Kini, Kroasia kembali di titik yang pas untuk mengukir sejarah, sekaligus membuktikan kepada dunia bahwa tim tersebut layak disandingkan dengan negara-negara sepak bola lainya; seperti Brazil atau Jerman misalnya.
Negara Ajaib yang Masih Seumur Jagung
Gejolak dan konflik politik yang mendera Yugoslavia pada awal tahun 1990-an, menambah derita panjang krisis di daerah Balkan tersebut. Tak ingin berlarut-larut dalam kondisi perang saudara, hingga merembet ke perang antaretnis, sejumlah kawasan pun berani memproklamirkan kemerdekaannya termasuk Kroasia.
Kroasia memperoleh kemerdekaan pada 25 Juni 1991. Di mana negara tersebut berbatasan langsung dengan Slovenia di barat, serta Serbia di timur. Total, negara tersebut memiliki luas 56.594 Km persegi, atau tak lebih dari separuh Pulau Jawa di Indonesia.
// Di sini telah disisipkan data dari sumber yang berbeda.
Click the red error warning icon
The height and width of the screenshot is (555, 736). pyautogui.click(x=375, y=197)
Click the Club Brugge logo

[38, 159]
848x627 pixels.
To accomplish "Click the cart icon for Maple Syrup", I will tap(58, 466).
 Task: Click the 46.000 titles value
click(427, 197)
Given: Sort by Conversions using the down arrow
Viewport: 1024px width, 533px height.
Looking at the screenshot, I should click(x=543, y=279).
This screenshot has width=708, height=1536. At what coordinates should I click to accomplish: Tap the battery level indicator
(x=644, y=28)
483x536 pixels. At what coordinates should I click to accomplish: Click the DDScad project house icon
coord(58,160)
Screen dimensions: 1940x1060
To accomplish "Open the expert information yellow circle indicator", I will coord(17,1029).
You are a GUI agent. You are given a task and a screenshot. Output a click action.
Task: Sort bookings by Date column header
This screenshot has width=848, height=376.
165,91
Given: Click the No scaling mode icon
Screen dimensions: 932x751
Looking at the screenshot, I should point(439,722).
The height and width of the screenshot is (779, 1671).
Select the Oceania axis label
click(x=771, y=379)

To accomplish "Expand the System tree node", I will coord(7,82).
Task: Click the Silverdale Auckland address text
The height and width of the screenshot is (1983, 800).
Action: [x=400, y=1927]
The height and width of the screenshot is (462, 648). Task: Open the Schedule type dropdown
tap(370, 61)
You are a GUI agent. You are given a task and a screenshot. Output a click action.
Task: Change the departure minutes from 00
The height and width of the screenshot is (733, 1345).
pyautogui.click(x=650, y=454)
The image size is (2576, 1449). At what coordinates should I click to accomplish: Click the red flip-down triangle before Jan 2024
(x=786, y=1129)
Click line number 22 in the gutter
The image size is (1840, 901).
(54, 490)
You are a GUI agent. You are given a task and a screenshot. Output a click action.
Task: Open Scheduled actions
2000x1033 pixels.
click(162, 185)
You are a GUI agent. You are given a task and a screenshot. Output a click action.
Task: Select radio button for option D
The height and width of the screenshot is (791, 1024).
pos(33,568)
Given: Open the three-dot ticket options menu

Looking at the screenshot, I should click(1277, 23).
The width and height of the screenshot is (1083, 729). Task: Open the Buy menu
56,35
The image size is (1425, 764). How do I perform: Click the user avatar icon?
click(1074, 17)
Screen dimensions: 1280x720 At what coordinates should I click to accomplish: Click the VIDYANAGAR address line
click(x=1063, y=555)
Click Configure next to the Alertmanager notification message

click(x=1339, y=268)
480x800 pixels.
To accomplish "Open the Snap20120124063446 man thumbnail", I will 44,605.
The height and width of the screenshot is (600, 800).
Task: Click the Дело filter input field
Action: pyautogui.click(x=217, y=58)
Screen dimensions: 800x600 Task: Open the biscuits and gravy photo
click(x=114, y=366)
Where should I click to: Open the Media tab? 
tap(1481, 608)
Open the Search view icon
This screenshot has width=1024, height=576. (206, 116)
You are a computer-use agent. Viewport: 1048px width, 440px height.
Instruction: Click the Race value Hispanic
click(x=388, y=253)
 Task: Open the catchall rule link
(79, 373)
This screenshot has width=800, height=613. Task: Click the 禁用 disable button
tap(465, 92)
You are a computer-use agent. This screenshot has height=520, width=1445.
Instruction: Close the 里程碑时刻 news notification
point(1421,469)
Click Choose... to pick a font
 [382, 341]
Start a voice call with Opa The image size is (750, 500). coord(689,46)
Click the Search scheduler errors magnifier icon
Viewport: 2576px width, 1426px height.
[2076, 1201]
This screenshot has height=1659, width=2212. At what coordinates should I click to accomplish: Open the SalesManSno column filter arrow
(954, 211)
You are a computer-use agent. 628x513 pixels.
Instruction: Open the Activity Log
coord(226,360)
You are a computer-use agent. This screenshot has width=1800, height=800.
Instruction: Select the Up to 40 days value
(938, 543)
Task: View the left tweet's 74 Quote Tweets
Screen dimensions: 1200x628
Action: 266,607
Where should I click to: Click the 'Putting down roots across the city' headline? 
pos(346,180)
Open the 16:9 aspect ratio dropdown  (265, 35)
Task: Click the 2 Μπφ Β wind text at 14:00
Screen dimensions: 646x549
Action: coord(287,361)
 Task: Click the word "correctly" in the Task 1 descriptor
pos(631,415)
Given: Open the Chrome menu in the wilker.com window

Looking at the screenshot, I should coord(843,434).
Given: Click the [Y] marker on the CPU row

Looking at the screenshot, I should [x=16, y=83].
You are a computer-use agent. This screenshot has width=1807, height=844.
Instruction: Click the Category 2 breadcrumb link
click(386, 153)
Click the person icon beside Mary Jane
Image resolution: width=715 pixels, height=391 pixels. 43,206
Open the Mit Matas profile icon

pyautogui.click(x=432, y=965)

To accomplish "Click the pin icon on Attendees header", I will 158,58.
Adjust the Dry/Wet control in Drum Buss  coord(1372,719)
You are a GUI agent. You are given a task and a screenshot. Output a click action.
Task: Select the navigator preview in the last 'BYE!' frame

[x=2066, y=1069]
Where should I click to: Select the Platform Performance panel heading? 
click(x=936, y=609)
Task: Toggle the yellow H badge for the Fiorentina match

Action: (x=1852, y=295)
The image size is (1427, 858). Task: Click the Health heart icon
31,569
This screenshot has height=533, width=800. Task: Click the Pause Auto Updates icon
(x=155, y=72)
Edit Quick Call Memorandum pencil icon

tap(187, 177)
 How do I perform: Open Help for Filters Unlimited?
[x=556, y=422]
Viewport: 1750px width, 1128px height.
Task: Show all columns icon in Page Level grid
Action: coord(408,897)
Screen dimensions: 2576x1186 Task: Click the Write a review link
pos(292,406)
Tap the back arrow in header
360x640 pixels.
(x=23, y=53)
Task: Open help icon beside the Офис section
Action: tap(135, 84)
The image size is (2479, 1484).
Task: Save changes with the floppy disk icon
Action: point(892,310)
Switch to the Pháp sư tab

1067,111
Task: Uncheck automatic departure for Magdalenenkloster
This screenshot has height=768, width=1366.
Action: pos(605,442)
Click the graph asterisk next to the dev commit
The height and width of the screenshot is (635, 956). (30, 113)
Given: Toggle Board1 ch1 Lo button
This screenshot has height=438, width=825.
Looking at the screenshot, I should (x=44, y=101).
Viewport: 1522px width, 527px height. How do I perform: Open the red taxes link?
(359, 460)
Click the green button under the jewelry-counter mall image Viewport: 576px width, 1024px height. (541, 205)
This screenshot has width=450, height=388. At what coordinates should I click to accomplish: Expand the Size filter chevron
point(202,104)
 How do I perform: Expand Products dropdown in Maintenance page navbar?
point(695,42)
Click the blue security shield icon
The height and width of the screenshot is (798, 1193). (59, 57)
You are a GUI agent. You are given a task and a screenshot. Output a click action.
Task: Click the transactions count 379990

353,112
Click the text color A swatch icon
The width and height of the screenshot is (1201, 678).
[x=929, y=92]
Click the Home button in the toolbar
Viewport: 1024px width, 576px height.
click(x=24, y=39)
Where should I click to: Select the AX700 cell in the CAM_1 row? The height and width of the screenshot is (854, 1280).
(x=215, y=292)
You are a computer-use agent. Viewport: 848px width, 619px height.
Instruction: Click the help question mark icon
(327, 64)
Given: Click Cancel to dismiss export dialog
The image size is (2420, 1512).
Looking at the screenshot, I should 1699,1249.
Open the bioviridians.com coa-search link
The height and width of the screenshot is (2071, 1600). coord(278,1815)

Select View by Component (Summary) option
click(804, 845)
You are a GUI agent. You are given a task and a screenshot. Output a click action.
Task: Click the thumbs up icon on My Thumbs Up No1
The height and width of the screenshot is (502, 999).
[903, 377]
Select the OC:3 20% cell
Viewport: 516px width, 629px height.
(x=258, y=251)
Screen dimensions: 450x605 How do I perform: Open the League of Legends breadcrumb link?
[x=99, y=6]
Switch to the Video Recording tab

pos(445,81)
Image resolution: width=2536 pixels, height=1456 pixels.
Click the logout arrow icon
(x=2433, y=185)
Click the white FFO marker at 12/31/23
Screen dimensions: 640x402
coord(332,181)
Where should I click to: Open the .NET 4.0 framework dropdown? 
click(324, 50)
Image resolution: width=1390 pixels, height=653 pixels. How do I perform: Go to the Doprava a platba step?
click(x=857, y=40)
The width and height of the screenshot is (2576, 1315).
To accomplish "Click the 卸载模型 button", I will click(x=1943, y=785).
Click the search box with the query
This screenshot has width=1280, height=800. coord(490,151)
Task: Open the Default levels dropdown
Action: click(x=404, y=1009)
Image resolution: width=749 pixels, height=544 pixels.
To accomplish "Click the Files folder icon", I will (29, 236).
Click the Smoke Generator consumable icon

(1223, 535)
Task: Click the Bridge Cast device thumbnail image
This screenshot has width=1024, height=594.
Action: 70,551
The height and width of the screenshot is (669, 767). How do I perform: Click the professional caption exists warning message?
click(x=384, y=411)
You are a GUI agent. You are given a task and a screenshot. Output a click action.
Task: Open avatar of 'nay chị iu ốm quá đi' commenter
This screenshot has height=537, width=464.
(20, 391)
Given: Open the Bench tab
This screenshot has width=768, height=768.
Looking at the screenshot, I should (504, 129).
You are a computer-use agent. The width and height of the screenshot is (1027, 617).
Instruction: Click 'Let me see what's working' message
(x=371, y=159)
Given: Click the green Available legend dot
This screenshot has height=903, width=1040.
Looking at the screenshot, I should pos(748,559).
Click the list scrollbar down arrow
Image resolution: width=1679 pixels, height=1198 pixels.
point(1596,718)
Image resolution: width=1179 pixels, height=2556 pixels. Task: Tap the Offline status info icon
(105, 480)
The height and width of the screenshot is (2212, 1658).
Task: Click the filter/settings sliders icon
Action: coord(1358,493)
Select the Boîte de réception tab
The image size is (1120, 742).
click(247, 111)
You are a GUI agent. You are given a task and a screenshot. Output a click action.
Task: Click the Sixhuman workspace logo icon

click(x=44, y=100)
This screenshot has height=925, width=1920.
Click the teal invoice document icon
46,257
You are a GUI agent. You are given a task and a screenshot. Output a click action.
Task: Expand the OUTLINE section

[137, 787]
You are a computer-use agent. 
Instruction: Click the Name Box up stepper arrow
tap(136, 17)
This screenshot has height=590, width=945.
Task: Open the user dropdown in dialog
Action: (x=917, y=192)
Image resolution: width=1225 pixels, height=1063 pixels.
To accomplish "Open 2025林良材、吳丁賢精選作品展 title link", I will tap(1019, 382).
Kendati Kroasia terlibat perang bertahun-tahun untuk memperoleh kemerdekaan, masyarakatnya terus bekerja keras menata kehidupan yang tentram dan damai. Perlahan, negara itu tumbuh dengan baik, sembari membenahi pelbagai komponen kehidupan, juga di bidang olahraga dan sepak bola.
Baca juga: Profil Dominik Livakovic: Tangan Pelindung Kroasia di Piala Dunia 2022
Di dunia sepak bola, dunia masih ingat betul kiprah Kroasia di Piala Dunia 1998. Di mana negara yang berusia tujuh tahun, berhasil menyentuh semifinal. Saat itu, skuad Vatreni dipelopori oleh pemenang Sepatu Emas Davor Suker.
Di Piala Dunia 1998, mereka hanya kalah dari tuan rumah Prancis dan akhirnya menjadi pemenang. Sebuah kisah Cinderella yang sulit diukir oleh negara manapun.
Setelah mengukir cerita hebat, prestasi Kroasia sempat seret. Mereka menemui kegagalan di empat edisi selanjutnya, sebelum momen Piala Dunia 2018 Rusia.
Luka Modric, sebagai jenderal lapangan tengah Kroasia berhasil memperbaiki raihan mereka di kompetisi empat tahunan itu, dengan mengalahkan Inggris di babak empat besar sebelum kalah dari Prancis – lagi – di Final.
Impian Besar Perwakilan Eropa Timur
Jika melihat kultur sepak bola, Eropa Barat jauh lebih memikat dibandingkan Eropa Timur. Negara Eropa Barat, yang terdiri dari tim-tim besar macam Inggris, Spanyol, Jerman dan Italia kerap menjadi poros dan sorotan pesepakbolaan dunia.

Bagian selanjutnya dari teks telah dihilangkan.